# Class 1 division 2 grounding and components



## Dennis Alwon (May 9, 2009)

Please turn caps lock off as it is distracting. Yes it needs to be metallic if that is what you are asking.


----------



## Dennis Alwon (May 9, 2009)

Okay , I see what you are asking. How long is the sealtight and why are you joining two piece instead of using one long piece.


----------



## Ianb007 (Sep 14, 2011)

1. We will be providing a skid to a customer where he has to connect a couple control and power wires to. He wants a conduit feed to skid edge to which he can just connect his conduit to, which will be the coupling.
2. Because we want to install a seal at the coupling where we change from C1 Div2 location to unclassified area.


----------



## HARRY304E (Sep 15, 2010)

Ianb007 said:


> IF I WANT TO CONNECT 2x PIECES OF LIQUID TIGHT FLEXIBLE NON METALIC CONDUITS WITH A LISTED LIQUID TIGHT CONNECTOR FITTING ON EACH END, DOES THE COUPLING WHICH I WANT TO USE FOR THAT, NEED TO BE GROUNDED IF A GROUND WIRE IS PULLED THROUGH BOTH PIECES OF LIQUID TIGHT ACCORDING TO NEC? (THE COUPLING WILL BE WELDED TO THE GROUNDED SKID). ALSO "MUST" THE COUPLING BE A UL LISTED PART FOR OUR ETL INSTPECTION WITHOUT DOING ALL KINDS OF TESTS TO IT? COUPLINGS THAT ARE BOTH UL AND CSA LISTED ARE NOT TOO EASY TO FIND.



Welcome..:thumbup:



> 501.30 Grounding and Bonding, Class I, Divisions 1
> and 2. Wiring and equipment in Class I, Division 1 and 2
> locations shall be grounded as specified in Article 250 and
> in accordance with the requirements of 501.30(A) and (B).
> ...





> 250.100 Bonding in Hazardous (Classified) Locations.
> Regardless of the voltage of the electrical system, the electrical
> continuity of non–current-carrying metal parts of
> equipment, raceways, and other enclosures in any hazardous
> ...


----------



## HARRY304E (Sep 15, 2010)

Ianb007 said:


> IF I WANT TO CONNECT 2x PIECES OF LIQUID TIGHT FLEXIBLE NON METALIC CONDUITS WITH A LISTED LIQUID TIGHT CONNECTOR FITTING ON EACH END, DOES THE COUPLING WHICH I WANT TO USE FOR THAT, NEED TO BE GROUNDED IF A GROUND WIRE IS PULLED THROUGH BOTH PIECES OF LIQUID TIGHT ACCORDING TO NEC? (THE COUPLING WILL BE WELDED TO THE GROUNDED SKID). ALSO "MUST" THE COUPLING BE A UL LISTED PART FOR OUR ETL INSTPECTION WITHOUT DOING ALL KINDS OF TESTS TO IT? COUPLINGS THAT ARE BOTH UL AND CSA LISTED ARE NOT TOO EASY TO FIND.

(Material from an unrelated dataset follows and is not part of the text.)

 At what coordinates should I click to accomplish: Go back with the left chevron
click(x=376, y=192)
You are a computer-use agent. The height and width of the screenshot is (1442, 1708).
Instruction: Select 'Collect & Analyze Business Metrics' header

BTW if you don't have an NEC Handbook it would help you to get one if you can .

There is a wealth of commentary in chapter 5 (Article 500) and on that will help you with this type of work..:thumbup:


----------



## Ianb007 (Sep 14, 2011)

4 meters


----------



## oliquir (Jan 13, 2011)

is your liquid tite listed for class 1 div 2 ?, i didn't find any that has CSA except braided liquid tite
and if this is in canada follow the CEC not th NEC


----------



## Ianb007 (Sep 14, 2011)

Yes it is listed for Class 1 Div 2. And we are manufacturing it in Canada but it will be shipped to US. We are using both NEC and CEC.


----------